Preserve the full layout of the image
Use Canny. It captures edges from every element in the scene, including the subject and background, giving the generation model a tight structural template to follow. It works on any image type and is the most universally reliable starting point.
Preserve spatial depth and 3D positioning
Use Depth. The output is a grayscale map where bright areas are close to the camera and dark areas are far away. The generation model uses this to place objects in the right spatial relationship, even if the actual content changes entirely.
Preserve a character's body position
Use Pose. The detector finds the skeleton keypoints of every human figure in the image and outputs them as a simple stick figure map. Feed that map into a generation model and it will produce a character in the same pose, regardless of their appearance, style, or clothing.
Preserve architectural or geometric structure
Use MLSD. It detects only straight lines, which is exactly what you need for building facades, room interiors, floor plans, and any scene dominated by hard edges. It ignores organic shapes entirely, so it will not clutter the map with irrelevant detail.
Preserve the layout of a complex scene with multiple objects
Use Segmentation. It produces a color-coded map where every region is labeled by object type — sky, wall, person, vehicle, plant. The generation model uses this to keep each element in the right place while changing everything else about the visual.

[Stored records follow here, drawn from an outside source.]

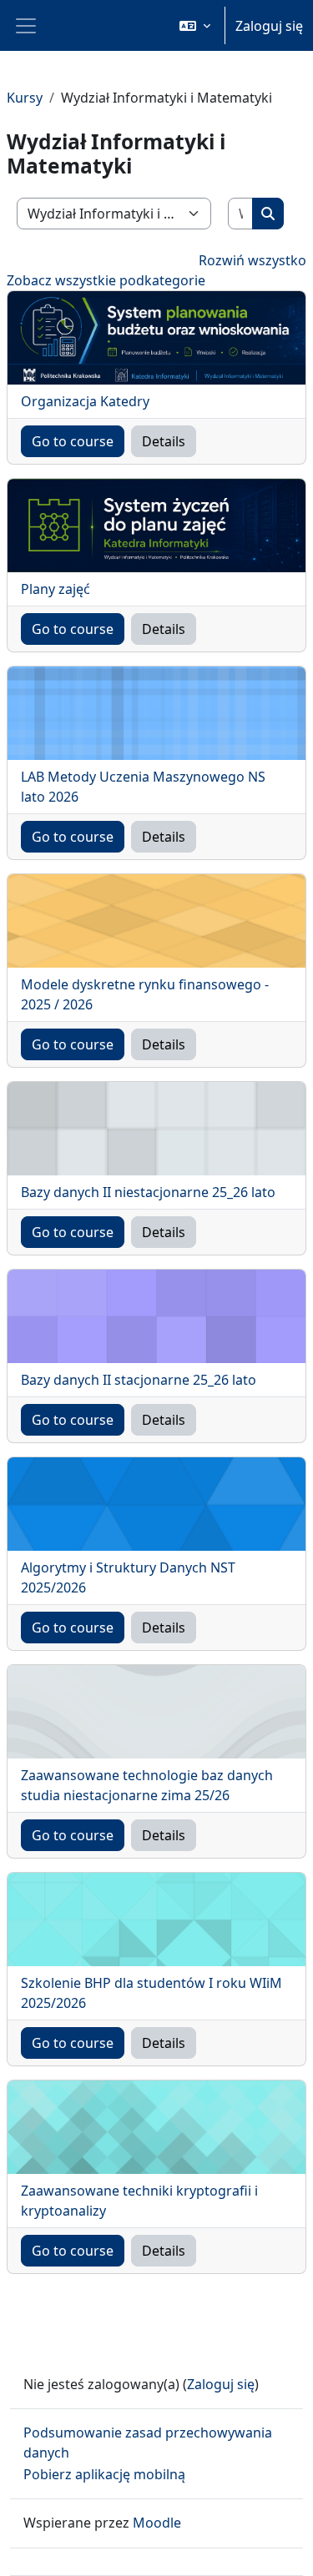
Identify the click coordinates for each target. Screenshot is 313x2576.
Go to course (73, 441)
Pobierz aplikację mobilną (104, 2474)
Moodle (157, 2522)
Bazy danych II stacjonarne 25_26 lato (138, 1380)
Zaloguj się (269, 26)
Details (163, 441)
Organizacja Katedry (85, 401)
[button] (195, 25)
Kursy (25, 97)
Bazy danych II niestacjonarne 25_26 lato (148, 1192)
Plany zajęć (55, 589)
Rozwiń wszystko (252, 260)
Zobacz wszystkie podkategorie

Give the generation model more creative room
Use Scribble. The simplified lines give only a rough outline of shapes, leaving more freedom for the model to interpret the style, texture, and detail. Good when you want the output to feel generative rather than a direct structural copy.
Typical Workflows
Character pose transfer across styles
You have a photograph of a person in a specific pose and want to generate a fantasy illustration character in the same position. Run Detection with Pose to extract the skeleton map. Feed that map into an image generation model alongside a prompt describing the fantasy character. The generated character will match the pose from the original photo.
Architecture restyling
You have a photograph of a building and want to generate an illustration of the same structure in a different architectural style. Run Detection with MLSD to extract the structural lines. Feed the line map into a generation model with a prompt describing the target style. The building's proportions and geometry stay intact while everything else changes.
Scene recomposition with new content
You have an image with a specific spatial layout and want to generate a completely different scene that preserves the depth and positioning of objects. Run Detection with Depth to extract the depth map. Use that map as the ControlNet input for a generation model with a new prompt. The new scene will have objects placed at the same relative distances from camera as the original.
Coloring manga line art
You have a black-and-white manga page and want to generate a colored version. Run Detection with Line Art (Anime) to extract clean linework. Feed the line map into a generation model with a prompt describing the coloring style. The generated image keeps the original linework and adds color within the contours.
Style transfer with full composition lock
You have a reference image and want to generate a new version in a completely different visual style while keeping every element in the same position. Run Detection with Canny to extract all edges. Use the edge map as the ControlNet input with a prompt describing the new style. The composition, framing, and structural layout remain identical.